“O chestnut tree, great rooted blossomer,

Are you the leaf, the blossom or the bole?

O body swayed to music, O brightening glance,

How can we know the dancer from the dance?”

Among School Children

W.B. Yeats

Introduction

For most children, admission to hospital is a step toward improvement and recovered wellness. Families expect hospital to be a safe place, providing the best chance of getting better and although this is the case for most children, it is not the case for all. Clinicians have long been aware that some children deteriorate following admission to hospital, even after treatment has been initiated and despite regular observations, assessment, and review. The unexpected clinical deterioration or death of a child in hospital has a devastating effect on families and healthcare staff and usually leads to the investigation of preceding events in the hope of learning about how to prevent such events recurring.

In 2008, a national review of child mortality in the UK found that one in five (and potentially one in two) children who die unexpectedly in hospital has identifiable features that, if recognised and addressed earlier, could have prevented their death [1,2,3]. It is not surprising that this report and others have called for better ways of recognising and responding to the signs known to precede deterioration and death. The features that have received most attention are the changes in physiological parameters such as cardiovascular observations (heart rate, blood pressure, and capillary refill), respiratory measures (rate, effort, oxygen usage), or behavioural indicators (conscious level). In 2005, modelled on experience from adult care, a report of the first Paediatric Early Warning Score (PEWS) was published [4]. The so-called Brighton PEWS gave values, weighted on severity, across cardiovascular, respiratory, and behavioural categories that combined to create a score. The score was then matched to a set response agreed by the local nursing and medical teams. Since then, there have been many versions of PEWS enacted and published across the world based on these same principles of recognition, decision, and response. Many studies have focused on specific aspects, such as the refinement of the recognition score (single trigger or composite, trigger thresholds) also known as a “paediatric track and trigger tools” (PTTT). Other studies have focused on the response side (rapid response teams—RRTs, ICU outreach). A trend in recent years has been to recognise the whole process, from recognition to response, as a paediatric early warning scoring system or simply a PEW system, referred to as PEWS from here on [5].

There have now been several excellent PEWS narrative reviews [6,7,8] and at least three systematic reviews [9,10,•–11]. Among the conclusions of these analyses is that while PEWS may facilitate the recognition of early signs of deterioration and may improve key processes such as team work or communication, there is limited data showing effect on outcomes such as a reduction in cardiac arrest or death. The reviews highlight the fact that there is significant heterogeneity between systems, scores, scoring and triggering mechanisms, responses, and contexts making comparisons and generalizations difficult. They all highlight methodological weaknesses and the fact that most studies are from single sites, usually tertiary children’s hospitals.
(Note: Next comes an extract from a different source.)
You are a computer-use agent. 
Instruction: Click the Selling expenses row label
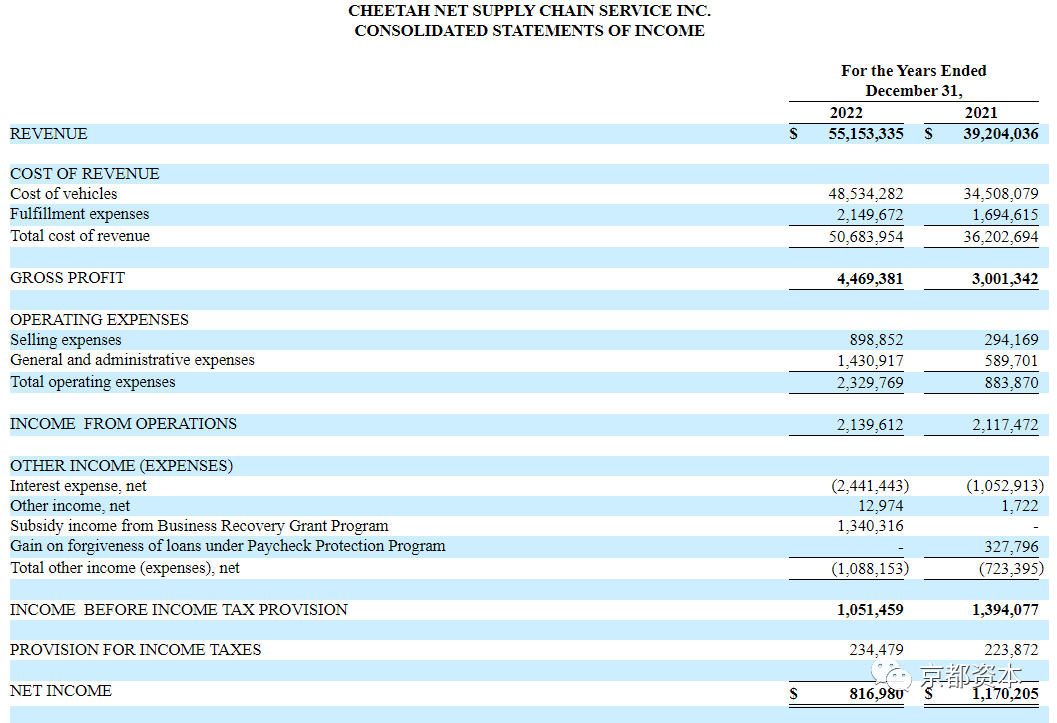tap(65, 339)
They also recognise the fact that PEWS being a multifaceted, complex intervention is likely to have socio-technical and cultural factors that underpin its performance in different contexts that remain poorly understood.
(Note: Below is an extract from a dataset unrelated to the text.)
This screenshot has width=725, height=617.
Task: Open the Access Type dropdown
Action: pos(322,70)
Of all the PEWS systems studied, none has been more closely evaluated than the Canadian Bedside PEWS. Over the course of several studies, the Bedside PEWS was designed, tested, and implemented [12,13,14]. In each of these studies, the Bedside PEWS seemed to advance up the validation ladder creating an optimism that the final step, a large prospective international multicentre trial, would provide firm evidence of effectiveness and validate PEWS [15]. The Evaluating Processes of care and Outcomes of Children in Hospital (EPOCH) study was reported in March 2018 [16••]. The study compared the effect of implementing the Bedside PEWS at 10 children’s hospitals with that of 11 hospitals that continued to provide care as usual in 7 countries and included 539,443 patient days. The primary outcome was all-cause hospital mortality with secondary outcomes including late admission to PICU, cardiac arrest, and PICU resource use. No significant difference in mortality was observed between the intervention and the non-intervention sites. The findings, the authors conclude, “do not support the use of this system to reduce mortality”.

Understanding EPOCH

As the largest examination of PEWS to date, EPOCH raises serious queries, including whether early detection and meaningful response is even possible. For this reason, it is important to critically consider the lessons and the limitations of the study. We believe there are two significant areas, both acknowledged by the authors, which bring the study’s findings into question, namely, the use of death as the primary outcome measure and the failure to perform any socio-technical analysis of the intervention.

Several studies, including EPOCH, have used death as a measure of effectiveness. While death is an attractive measure because of its importance and objectivity, it is also problematic because it has become a rare event in modern paediatric hospital care. Even over the short time period from when the data for the EPOCH power calculations was obtained to the completion of the study, there was a significant decrease in death rates at the study hospitals leaving the study underpowered. In a recent editorial, Chapman et al. highlight the challenge of measuring the impact of PEWS [17]. Their analysis suggests that in order to detect a 10% relative risk reduction in death, a study would require > 2 million individually randomized paediatric admissions (there were 144,539 patients in EPOCH). This effectively excludes the use of death as a practical measure for validation, at least in the short to medium term, but it also casts significant doubt over EPOCH’s findings.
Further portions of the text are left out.